Hamlet's belief in the devil thesis

Thomas Alfred Spalding speculates, in his Elizabethan Demonology, that within the context of the time, Hamlet must have entertained the notion that the ghost that appears to him was diabolical.

...he [Hamlet] declares most forcibly that he believes the devil theory possible, and consequently that the dead do not return to this world; and his utterances in his soliloquy are only an accentuation and outcome of this feeling of uncertainty. The very root of his desire for death is that he cannot discard with any feeling of certitude the Protestant doctrine that no traveler does after death return from the invisible world, and that the so-called ghosts are a diabolic deception.  --T.A. Spalding, p. 61.

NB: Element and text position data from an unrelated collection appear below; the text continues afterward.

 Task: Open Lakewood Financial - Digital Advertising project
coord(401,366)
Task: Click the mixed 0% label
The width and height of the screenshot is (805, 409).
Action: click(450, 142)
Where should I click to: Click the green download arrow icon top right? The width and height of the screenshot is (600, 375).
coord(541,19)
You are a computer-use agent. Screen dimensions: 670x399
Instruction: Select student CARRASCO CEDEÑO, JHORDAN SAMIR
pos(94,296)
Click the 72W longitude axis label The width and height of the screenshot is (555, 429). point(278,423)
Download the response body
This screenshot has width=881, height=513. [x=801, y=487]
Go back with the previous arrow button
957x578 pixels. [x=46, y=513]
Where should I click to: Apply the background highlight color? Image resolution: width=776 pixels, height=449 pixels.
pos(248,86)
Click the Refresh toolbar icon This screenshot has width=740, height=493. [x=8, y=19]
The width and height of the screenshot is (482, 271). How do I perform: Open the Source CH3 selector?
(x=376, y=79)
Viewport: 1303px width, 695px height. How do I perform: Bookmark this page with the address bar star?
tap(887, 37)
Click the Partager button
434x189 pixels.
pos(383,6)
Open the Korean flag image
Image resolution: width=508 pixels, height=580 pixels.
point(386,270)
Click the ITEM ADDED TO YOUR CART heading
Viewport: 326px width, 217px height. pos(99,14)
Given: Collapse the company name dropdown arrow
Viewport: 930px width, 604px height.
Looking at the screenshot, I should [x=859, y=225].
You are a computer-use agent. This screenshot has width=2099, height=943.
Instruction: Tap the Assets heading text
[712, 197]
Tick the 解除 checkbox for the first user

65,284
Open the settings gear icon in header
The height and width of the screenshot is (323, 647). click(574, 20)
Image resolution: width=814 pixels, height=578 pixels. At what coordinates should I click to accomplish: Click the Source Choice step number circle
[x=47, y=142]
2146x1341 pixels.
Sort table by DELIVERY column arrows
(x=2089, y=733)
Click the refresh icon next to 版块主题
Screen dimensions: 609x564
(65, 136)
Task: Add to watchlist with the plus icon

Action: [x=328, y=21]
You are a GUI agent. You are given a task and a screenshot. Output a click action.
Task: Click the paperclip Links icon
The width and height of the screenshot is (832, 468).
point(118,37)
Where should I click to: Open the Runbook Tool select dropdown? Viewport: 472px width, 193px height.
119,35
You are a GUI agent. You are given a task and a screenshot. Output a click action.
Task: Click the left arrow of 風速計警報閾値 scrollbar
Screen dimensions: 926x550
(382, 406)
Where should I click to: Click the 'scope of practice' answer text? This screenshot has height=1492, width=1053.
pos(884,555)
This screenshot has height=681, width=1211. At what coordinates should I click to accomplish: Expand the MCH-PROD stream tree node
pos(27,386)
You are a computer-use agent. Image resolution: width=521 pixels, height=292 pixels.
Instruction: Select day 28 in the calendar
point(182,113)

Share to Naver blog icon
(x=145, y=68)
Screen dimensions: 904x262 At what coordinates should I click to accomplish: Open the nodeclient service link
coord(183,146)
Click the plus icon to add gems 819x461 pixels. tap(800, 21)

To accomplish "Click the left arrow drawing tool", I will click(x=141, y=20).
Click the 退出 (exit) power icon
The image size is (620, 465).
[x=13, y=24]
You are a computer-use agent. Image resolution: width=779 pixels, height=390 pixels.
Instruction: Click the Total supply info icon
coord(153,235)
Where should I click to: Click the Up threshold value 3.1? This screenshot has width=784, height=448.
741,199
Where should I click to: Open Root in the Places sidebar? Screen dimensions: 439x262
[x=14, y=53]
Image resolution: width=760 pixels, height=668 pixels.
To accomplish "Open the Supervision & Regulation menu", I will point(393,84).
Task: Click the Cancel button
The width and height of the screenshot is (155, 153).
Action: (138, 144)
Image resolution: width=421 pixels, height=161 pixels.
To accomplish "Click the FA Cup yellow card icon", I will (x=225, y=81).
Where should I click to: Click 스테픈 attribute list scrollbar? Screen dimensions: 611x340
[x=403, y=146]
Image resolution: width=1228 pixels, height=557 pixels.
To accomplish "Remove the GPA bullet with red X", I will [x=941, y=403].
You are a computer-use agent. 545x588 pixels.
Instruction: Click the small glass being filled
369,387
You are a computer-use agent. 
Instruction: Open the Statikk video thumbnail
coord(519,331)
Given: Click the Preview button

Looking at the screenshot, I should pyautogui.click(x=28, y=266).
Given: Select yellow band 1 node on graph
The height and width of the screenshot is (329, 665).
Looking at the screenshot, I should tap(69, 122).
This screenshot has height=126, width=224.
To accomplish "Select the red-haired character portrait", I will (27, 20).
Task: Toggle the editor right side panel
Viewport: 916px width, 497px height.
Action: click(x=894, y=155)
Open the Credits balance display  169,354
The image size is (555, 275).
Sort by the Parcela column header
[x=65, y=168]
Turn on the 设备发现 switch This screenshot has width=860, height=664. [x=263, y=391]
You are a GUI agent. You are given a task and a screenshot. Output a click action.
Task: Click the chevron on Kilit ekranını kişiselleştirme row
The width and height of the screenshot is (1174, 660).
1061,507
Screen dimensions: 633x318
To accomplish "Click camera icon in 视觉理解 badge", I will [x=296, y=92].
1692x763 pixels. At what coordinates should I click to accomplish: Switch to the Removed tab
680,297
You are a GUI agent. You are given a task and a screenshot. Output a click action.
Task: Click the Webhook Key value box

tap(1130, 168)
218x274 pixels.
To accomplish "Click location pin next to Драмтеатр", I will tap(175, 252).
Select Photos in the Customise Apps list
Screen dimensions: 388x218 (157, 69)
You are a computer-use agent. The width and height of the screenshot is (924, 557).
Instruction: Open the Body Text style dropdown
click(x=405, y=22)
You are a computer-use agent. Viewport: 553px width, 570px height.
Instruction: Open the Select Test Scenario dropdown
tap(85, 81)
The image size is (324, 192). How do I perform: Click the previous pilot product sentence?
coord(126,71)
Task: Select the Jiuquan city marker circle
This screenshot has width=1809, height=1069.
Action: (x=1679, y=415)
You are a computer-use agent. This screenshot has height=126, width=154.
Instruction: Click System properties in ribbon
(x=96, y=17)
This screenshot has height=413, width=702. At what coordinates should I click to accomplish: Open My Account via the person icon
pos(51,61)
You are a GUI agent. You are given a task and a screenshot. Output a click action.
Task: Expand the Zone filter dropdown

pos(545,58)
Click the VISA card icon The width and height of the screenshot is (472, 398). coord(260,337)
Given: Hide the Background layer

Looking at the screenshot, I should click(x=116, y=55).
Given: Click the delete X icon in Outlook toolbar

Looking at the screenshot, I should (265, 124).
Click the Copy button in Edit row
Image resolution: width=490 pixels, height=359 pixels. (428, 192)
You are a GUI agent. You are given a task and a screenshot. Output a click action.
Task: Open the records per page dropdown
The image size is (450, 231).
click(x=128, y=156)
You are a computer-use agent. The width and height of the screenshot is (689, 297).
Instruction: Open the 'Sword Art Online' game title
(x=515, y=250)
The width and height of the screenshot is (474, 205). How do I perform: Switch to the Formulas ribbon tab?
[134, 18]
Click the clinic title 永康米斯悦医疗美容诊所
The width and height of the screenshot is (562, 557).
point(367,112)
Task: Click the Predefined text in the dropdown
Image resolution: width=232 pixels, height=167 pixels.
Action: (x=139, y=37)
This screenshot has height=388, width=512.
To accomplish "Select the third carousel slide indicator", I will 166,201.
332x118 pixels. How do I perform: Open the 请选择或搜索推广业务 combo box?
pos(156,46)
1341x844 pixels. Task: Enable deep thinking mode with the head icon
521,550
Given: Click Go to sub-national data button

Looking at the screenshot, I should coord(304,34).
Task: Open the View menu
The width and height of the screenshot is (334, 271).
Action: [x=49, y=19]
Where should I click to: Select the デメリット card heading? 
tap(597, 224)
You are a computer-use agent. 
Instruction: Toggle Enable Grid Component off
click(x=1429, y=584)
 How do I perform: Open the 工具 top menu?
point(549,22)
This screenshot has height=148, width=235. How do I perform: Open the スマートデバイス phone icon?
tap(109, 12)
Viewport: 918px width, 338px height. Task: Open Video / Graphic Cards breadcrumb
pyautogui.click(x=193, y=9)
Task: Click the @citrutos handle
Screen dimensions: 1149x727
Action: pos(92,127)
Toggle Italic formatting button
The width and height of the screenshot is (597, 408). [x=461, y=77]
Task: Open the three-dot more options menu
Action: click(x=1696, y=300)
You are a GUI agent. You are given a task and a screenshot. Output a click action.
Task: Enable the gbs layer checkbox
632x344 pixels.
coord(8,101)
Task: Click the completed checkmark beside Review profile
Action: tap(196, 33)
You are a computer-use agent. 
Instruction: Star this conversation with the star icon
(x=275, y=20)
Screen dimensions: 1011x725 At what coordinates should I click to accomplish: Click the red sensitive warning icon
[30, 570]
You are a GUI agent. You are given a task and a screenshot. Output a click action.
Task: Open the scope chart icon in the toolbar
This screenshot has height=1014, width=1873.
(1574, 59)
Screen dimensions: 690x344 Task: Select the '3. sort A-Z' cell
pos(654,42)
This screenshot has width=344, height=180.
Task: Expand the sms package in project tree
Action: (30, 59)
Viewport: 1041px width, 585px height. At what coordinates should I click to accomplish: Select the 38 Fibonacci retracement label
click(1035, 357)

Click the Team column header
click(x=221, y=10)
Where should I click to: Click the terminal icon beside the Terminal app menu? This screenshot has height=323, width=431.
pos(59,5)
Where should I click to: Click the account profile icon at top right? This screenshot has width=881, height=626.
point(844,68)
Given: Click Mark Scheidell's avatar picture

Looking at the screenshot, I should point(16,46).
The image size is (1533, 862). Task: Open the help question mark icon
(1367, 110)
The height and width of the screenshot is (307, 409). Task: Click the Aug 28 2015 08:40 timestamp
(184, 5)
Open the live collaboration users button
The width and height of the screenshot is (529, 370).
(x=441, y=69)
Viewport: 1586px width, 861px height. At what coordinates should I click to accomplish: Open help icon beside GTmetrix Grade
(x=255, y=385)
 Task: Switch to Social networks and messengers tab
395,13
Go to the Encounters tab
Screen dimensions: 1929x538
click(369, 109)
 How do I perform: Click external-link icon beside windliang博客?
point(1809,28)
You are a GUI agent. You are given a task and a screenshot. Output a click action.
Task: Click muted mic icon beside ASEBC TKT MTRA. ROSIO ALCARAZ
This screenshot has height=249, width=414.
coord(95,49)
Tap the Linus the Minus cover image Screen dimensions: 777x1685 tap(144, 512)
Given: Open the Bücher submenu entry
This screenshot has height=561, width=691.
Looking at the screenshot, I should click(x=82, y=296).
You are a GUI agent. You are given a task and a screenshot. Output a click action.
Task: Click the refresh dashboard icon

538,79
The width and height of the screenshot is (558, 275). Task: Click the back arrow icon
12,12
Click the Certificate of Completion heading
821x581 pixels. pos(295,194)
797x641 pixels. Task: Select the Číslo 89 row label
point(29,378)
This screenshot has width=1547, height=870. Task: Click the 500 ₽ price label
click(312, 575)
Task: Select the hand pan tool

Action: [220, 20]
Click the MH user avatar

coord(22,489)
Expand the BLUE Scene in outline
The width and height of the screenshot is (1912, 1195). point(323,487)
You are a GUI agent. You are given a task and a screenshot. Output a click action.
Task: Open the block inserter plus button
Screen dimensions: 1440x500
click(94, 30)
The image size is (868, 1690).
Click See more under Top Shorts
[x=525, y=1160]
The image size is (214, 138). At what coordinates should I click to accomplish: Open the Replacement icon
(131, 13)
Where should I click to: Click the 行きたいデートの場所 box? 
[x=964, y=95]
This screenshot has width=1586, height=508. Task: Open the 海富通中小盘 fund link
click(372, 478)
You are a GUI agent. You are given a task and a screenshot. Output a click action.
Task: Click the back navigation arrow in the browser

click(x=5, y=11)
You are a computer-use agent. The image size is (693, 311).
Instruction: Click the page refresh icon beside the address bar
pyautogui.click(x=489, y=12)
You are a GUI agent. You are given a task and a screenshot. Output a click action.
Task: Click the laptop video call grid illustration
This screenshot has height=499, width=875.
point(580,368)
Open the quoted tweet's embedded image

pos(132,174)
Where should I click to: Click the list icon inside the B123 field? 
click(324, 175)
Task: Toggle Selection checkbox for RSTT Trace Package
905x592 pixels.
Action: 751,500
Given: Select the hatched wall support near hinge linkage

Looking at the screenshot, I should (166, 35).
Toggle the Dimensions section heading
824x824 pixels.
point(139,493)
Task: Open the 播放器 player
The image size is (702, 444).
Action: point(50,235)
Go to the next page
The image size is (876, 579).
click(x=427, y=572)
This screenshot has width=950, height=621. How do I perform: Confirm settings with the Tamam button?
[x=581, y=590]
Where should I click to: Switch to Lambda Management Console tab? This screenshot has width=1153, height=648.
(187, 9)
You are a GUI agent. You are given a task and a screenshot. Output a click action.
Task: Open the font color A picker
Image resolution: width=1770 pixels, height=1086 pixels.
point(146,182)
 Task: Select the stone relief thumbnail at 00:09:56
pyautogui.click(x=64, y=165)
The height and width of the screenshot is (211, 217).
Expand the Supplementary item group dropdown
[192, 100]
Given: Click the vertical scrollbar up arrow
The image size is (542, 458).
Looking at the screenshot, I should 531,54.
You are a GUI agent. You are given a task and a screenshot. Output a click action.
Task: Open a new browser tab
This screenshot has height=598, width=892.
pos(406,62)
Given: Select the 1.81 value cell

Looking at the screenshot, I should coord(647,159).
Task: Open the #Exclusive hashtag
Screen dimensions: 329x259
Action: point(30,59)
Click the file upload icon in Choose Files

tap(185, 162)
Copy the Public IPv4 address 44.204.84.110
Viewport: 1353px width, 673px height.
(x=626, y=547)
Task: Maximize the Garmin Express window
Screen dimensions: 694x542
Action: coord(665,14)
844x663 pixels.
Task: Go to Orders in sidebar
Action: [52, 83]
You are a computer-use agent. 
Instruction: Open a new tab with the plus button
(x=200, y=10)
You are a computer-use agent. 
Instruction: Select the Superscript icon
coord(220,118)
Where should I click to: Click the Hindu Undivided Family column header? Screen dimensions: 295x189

Such an interpretation offers a vision of Hamlet that is quite different than the one we have seen on our stages for the past two hundred years. In it, Hamlet is confronted with an incarnation of evil itself at the beginning of the play, and despite his own internal resistance, yields to its force by the end of the play. In effect, the trajectory of the play is such that while resisting the evil that he has been called to, he falls into it, and, in his decline, ends up wallowing in evil as the corpses pile up. While such an interpretation is consistent with the understanding of ghosts and walking spirits documented in this section, it is given further support by the Elizabethan concern with revenge which is documented in the next.